**Saved entries**
· · ·
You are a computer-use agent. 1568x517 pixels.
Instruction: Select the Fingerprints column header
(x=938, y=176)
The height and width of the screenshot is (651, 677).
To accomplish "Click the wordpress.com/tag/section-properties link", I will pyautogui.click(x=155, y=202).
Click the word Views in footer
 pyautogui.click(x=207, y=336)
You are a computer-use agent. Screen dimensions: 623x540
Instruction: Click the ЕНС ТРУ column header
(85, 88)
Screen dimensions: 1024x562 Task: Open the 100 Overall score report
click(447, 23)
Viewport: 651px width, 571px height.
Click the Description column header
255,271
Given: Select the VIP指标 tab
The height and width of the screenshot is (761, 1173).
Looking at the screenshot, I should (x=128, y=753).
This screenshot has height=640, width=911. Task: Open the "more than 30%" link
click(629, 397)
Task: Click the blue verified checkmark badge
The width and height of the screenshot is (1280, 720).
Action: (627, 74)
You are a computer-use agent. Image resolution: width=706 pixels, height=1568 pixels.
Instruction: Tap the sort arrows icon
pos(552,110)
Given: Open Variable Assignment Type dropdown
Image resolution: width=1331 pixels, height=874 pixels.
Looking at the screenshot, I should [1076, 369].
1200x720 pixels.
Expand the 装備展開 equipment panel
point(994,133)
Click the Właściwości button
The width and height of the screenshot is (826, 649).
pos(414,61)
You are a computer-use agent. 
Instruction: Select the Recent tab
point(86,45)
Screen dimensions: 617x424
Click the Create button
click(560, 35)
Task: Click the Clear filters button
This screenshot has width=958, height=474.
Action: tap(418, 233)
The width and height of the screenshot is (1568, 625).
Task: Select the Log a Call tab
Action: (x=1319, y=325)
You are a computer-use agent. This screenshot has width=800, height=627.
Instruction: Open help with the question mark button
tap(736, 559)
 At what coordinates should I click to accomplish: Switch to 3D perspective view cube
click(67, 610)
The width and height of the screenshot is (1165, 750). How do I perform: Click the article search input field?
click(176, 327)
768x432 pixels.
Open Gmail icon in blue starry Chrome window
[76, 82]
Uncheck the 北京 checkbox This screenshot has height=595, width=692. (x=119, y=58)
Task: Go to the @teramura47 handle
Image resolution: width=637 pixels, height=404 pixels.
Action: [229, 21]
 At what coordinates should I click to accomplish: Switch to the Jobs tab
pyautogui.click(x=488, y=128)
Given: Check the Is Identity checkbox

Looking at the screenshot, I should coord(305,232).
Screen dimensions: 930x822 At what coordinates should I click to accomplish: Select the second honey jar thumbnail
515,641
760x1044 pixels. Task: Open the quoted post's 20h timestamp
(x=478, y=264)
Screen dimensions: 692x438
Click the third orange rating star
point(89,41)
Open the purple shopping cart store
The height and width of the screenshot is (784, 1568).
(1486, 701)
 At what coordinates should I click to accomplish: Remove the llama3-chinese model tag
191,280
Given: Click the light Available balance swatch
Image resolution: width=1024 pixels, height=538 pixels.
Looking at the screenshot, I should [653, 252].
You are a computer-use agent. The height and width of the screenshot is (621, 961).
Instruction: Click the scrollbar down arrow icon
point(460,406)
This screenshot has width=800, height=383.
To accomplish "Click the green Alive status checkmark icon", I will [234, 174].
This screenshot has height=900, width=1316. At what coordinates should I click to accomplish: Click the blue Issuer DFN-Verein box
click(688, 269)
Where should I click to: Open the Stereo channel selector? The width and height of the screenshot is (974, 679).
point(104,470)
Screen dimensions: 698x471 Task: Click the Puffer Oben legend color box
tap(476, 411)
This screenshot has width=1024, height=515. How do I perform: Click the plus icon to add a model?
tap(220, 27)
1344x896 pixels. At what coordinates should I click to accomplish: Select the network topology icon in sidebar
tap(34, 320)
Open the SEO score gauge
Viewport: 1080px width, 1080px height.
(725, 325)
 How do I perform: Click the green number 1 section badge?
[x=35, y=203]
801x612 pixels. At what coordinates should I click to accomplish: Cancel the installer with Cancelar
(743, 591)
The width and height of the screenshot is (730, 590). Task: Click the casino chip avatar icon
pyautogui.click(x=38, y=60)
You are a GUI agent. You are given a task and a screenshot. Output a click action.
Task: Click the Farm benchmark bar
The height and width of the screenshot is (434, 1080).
· · ·
**Directions for this task**
Filter the entries down to the lines with the word "agent" in them.

**Task answer**
You are a computer-use agent. 1568x517 pixels.
You are a computer-use agent. Screen dimensions: 623x540
You are a computer-use agent. Image resolution: width=706 pixels, height=1568 pixels.
You are a computer-use agent. 
You are a computer-use agent. This screenshot has width=800, height=627.
You are a computer-use agent. The height and width of the screenshot is (621, 961).
You are a GUI agent. You are given a task and a screenshot. Output a click action.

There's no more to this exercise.